Some might wondering what happened to the Free Pascal test result on the Amiga. There are some reasons I did not write about the results. 1. it took much longer than though, especially later tests need much longer to compile and run (more like 30s per test) and 2. some tests crash what leaded to idling computer half of the night until I can let it continue, overall it stopped 8 time, of which it was 3 times a „Guru“ and 4 times the enforcer (of Draco) killed the program before it could crash the computer because the program accessed some memory it’s not supposed to and once the Hard disk went full and it stopped with a Disk full requester (I did not notice that the logs and programs need such big amount of HD).

Overall 326 tests are failing either do not compile or the compiled program does not work correctly + for mentioned 7 that crash, which is much more than the m68k-linux test for this compiler version which should be around 40 or. I guess that must be some implementations are missing for the Amiga. I saw scrolling by some Link LibC or other c library errors, which will not work because we did not implement that. The rest I have to check slowly the next days.

It’s not bad after all, 333 tests give problems means around 5600 tests ran well without problems and my Draco did run 3 days without interruption without any problem, also nice to know. After checking the errors, maybe I can fix some of them and make a test list without the 7 crashing tests that I can run on one go. I should repeat that test with the latest Free Pascal and compiled for FPU, especially some tests which are not working with the qemu setup I’m using atm. (if they really show an FPU compiler error or just an qemu problem)

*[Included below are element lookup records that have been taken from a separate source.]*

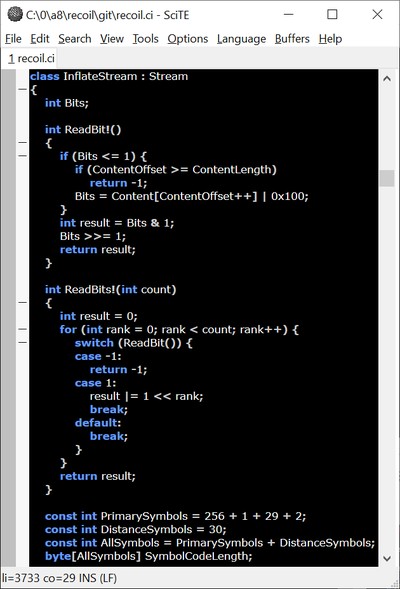This screenshot has width=400, height=589.
Task: Open the Help menu
Action: pos(331,39)
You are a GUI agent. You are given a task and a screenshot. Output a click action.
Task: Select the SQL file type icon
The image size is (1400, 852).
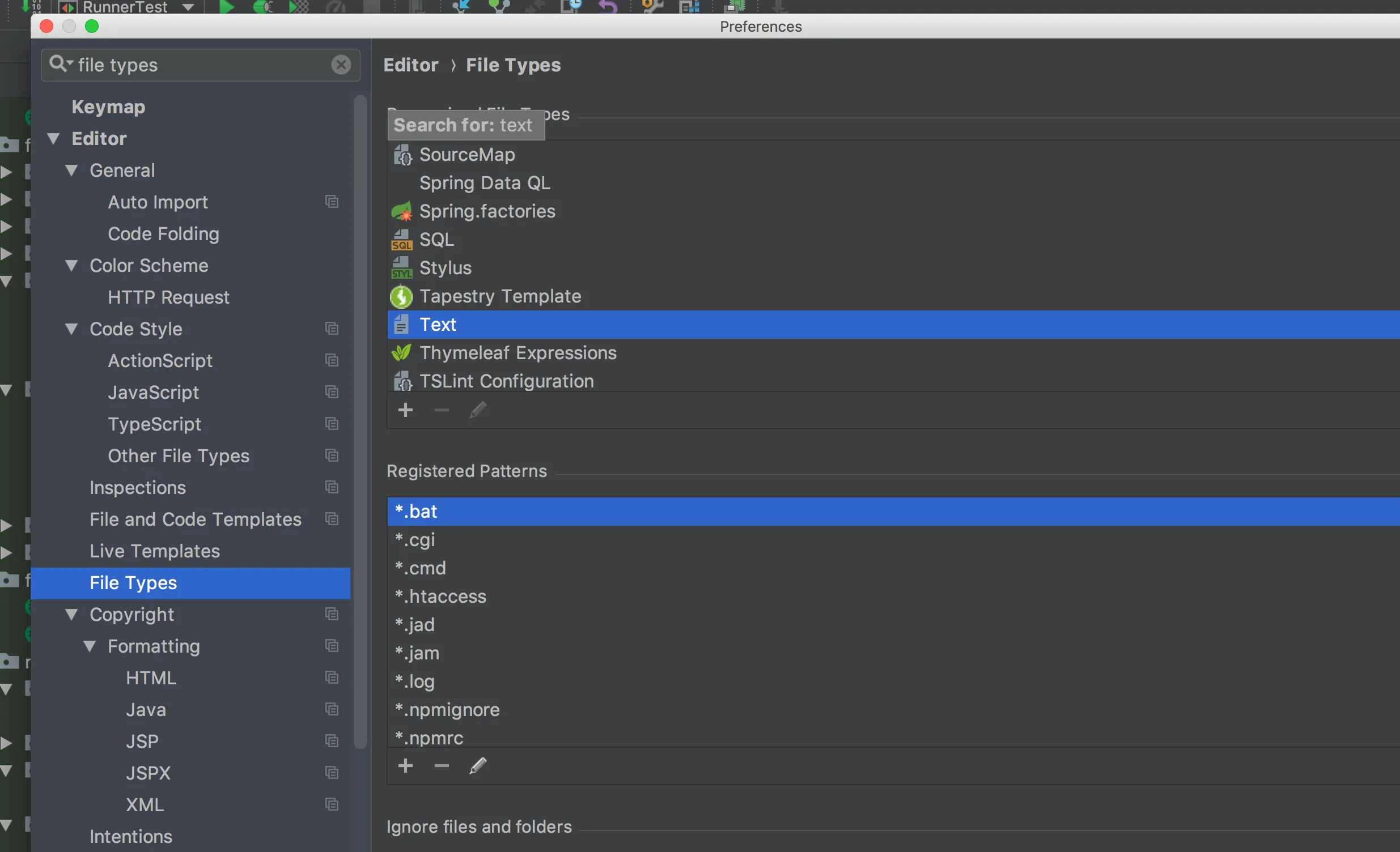tap(401, 240)
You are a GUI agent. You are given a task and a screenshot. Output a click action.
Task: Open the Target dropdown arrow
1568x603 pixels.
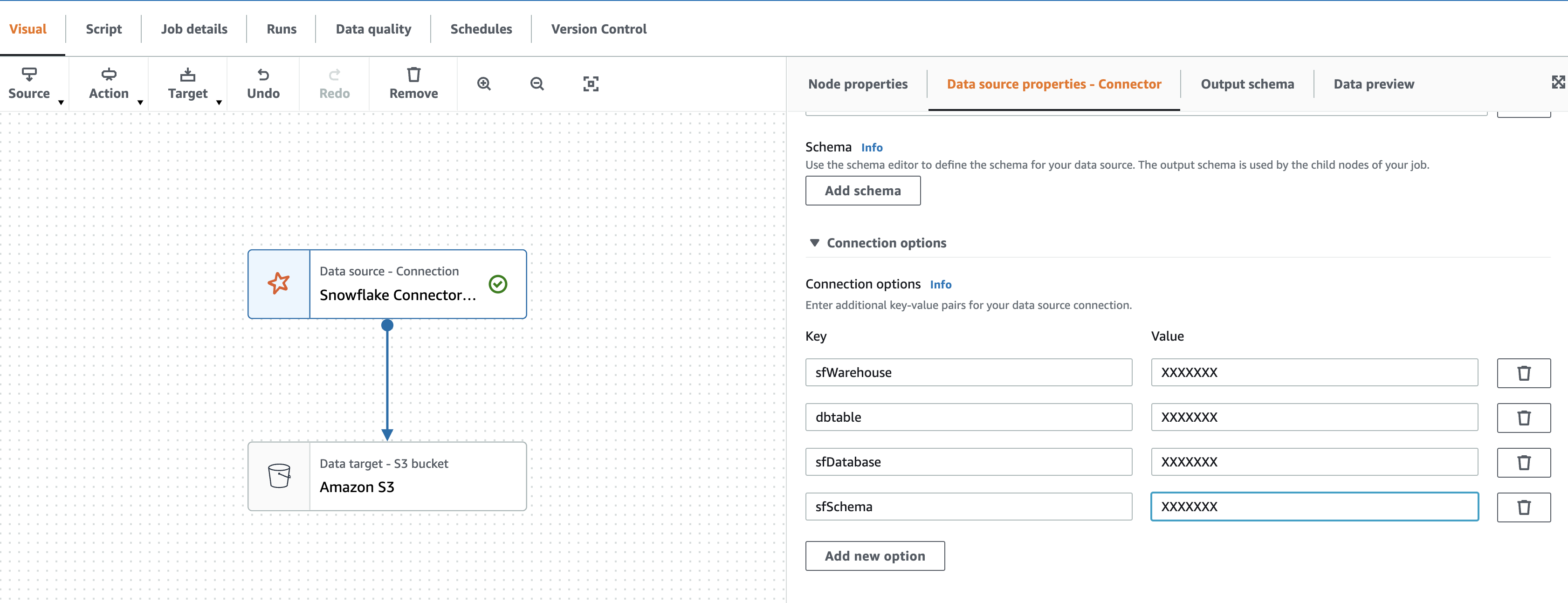[220, 103]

One comment to "Test Result"

  1. Chain-Q sagt:

    Some of the test we cannot really fix, because for example test for 16 byte static variable alignment, or read only data sections, neither of which is supported on Amiga, obviously. The FPU exception handler is also inoperable under AmigaOS, so we run with exceptions off, this also causes a bunch of test failures, and I’m not sure it’s worth to fix. And yes, libc linking is also inoperable. Well, there isn’t really a „standard“ libc to link against for a start… Different C compilers will use different ABIs and so on, which is non-trivial to support. So it’s complicated. Overall, thanks for this experiment! Please share if anything stands out which should work, but it doesn’t.